Но шум не только не утих, а возрос.

– Кто тебе сказал, что найдутся дураки остаться? Ты нас со свету

изжить вознамерился, да не таковские мы! Навались, братцы! Мы у тебя

вырвем лапы загребущие, купеческие... Эй, наддай! Прощупаем, из какого

он теста! – ревели зверобои, и кто выставлял тяжелый мушкет, кто

сверкал выхваченным из-за голенища ножом.

Еще мгновение – и шальная, неведомо чья пуля могла бы сразить

Шелихова. Его смерть могла бы стать той роковой точкой, после которой

сразу спал бы взрыв ярости своевольных и буйных зверобоев. Но

неожиданно для всех морехода заслонила пробившаяся к нему Наталья

Алексеевна. Как орлица защищает сбитого на землю орла, раскинула она

руки и крикнула:

– Сначала на меня наведите и меня убейте, но его не дам! Забыли,

все забыли! А кто вас провел через морские хляби! Кто вас от глупости

вашей стерег? Богачеством наделил, куска хлеба не съел, ежели не из

артельного котла?! Не дам! – задыхаясь, выкрикнула Наталья Алексеевна.

Еще больше ошеломила зверобоев атлетическая фигура индейца-колоша

Куча, возникшая рядом с Натальей Алексеевной. Меднокрасное лицо

индейца, испещренное свирепой голубой татуировкой, выражало

непередаваемое презрение, в руке он держал копье, а голая грудь была

вызывающе открыта любой пуле.

В Куче, резко отличавшемся по своему складу от плосколицых

алеутов, зверобои видели истинного хозяина Америки и никогда не

забывали, что вся шелиховская партия спасением жизни обязана ему. Это

было в тот день, когда Куч, перебежав к высадившимся на Кыхтаке

беспечным в своей смелости русским, предупредил их о вероломном

нападении кыхтаканцев.

В бою с кыхтаканцами Куч проявил себя бесстрашным воином и,

спасая похищенную в суматохе Наталью Алексеевну, поплатился за это

ударом в спину алеутского каменного ножа. Григорий Шелихов настиг

похитителей, отбил и вынес из боя жену и обеспамятевшего Куча. Наталья

Алексеевна выходила тяжело раненного индейца, а мореход навсегда купил

верность Куча обещанием доставить его на родину, лежавшую далеко на

юге, против неведомого острова Ситха. Молчаливый Куч, усвоив

необходимую для обихода сотню русских слов, остался среди

промышленников, оказывая незаменимые услуги всей партии в промысле

пушнины и раскрытии жизни людей незнаемой страны.

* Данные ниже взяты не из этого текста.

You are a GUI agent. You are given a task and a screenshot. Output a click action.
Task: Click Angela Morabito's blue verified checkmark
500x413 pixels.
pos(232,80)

Григорий Шелихов в особенности отличал Куча и дорожил им, как

надежным проводником и осведомителем о богатствах и нравах жителей

найденной им Славороссии, центр которой, он правильно угадывал, должен

быть заложен где-то на материке.

– Мой брат... Дух моих отцов усыновил его... Нельзя убить! Меня

за него можно... Себя не буду защищать, а за него и за нее... – Куч

метнул глазами в сторону Натальи Алексеевны, – за нее никого в живых

не оставлю!

Наивные слова индейца рассмешили и отрезвили зверобоев. Как это

допустили они нарушение первого и святого артельного закона – не

подымать голоса, а тем более руки против начального, пока не осудили

его миром, не сместили за какую бы то ни было провину с атаманства!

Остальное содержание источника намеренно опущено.